Analysis of an innovative method for large-scale high-precision absolute distance measurement based on multi-heterodyne interference of dual optical frequency combs

Abstract

Femtosecond optical frequency comb (FOFC) has been widely used in time-frequency technique and precision spectral measurement. The derivative technique for absolute distance measurement by FOFC, which has features of high-speed, large-scale and high-precision, has become a worldwide research hotspot and is promising to be directly applied in some precision ranging missions, such as large equipment manufacturing, satellites formation flying, laser radar and space gravitation measurement, etc. An innovative method for large-scale and high-precision absolute distance measurement based on multi-heterodyne of dual FOFCs, is proposed in this paper. This method combines the multi-heterodyne cross-correlation distance measurement of dual optical combs with the beat-frequency distance measurement based on repetition frequency of the comb, so that it achieves large-scale and high-precision absolute distance measurement without relying on the earlier judgment with time-of-flight measurement, scanning the repetition frequency or scanning the reference beam path. Based on the basic theory of FOFC and the ranging scheme, the theoretical model for large scale distance measurement chain based on dual FOFCs has been constructed; influence of the multi-heterodyne lowest spectral lines and the repetition frequency stability on the measurement results has been discussed, and lots of simulation calculations have been done.
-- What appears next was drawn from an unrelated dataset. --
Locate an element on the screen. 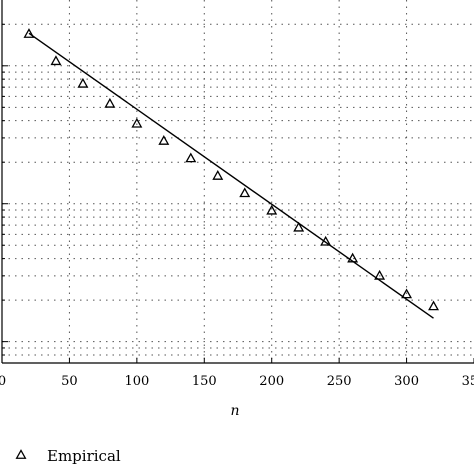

Simulation results show that the method has achieved measurement errors better than ± 50 pm on the premise of not considering the phase demodulation accuracy, and the impact caused by the deviation of the lowest multi-heterodyne spectrum is figured out to be far below the ranging resolution of the multi-heterodyne measurement, which has verified that the proposed method may be used to realize large-scale and high-precision absolute distance measurement.